Sterling Bank appears to be struggling with lower margins in its core business segments such as retail banking, commercial banking, institutional banking, and its corporate & investment banking segments. Segment profit margins were 23%, 28%, 10%, 6% and 50% respectively.

Out of its net operating income of N85.1 billion its institutional and corporate banking segments make up N46.3 billion about half of the total. Ironically, these two were the better performers in the Covid-19 year of 2020 while the retail segment underperformed grossly. Being able to achieve consistency in margin growth for its core banking segments has been a major drag in its growth story.

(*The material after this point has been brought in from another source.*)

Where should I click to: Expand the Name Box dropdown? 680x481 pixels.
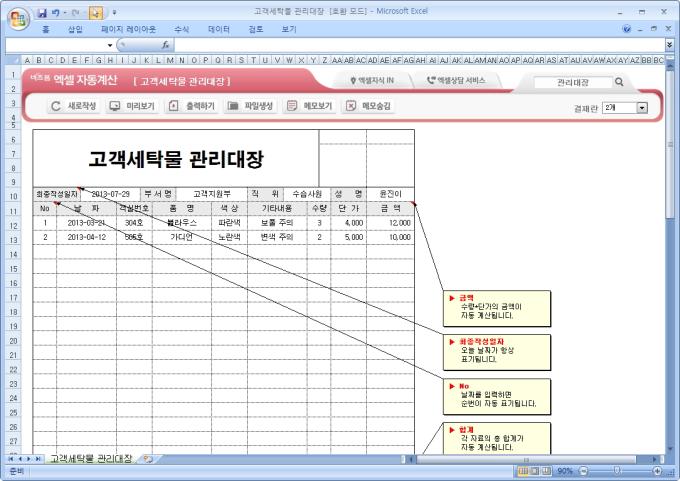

For Sterling to impress investors and reward shareholders it must demonstrate a consistent ability to drive topline revenue growth while also delivering on profits and improving its key ratios. It cannot have a single-digit return on average equity and yet pay little in dividends. It also cannot have one of the highest costs to income ratios in the banking sector and yet fail to match this with impressive growth numbers.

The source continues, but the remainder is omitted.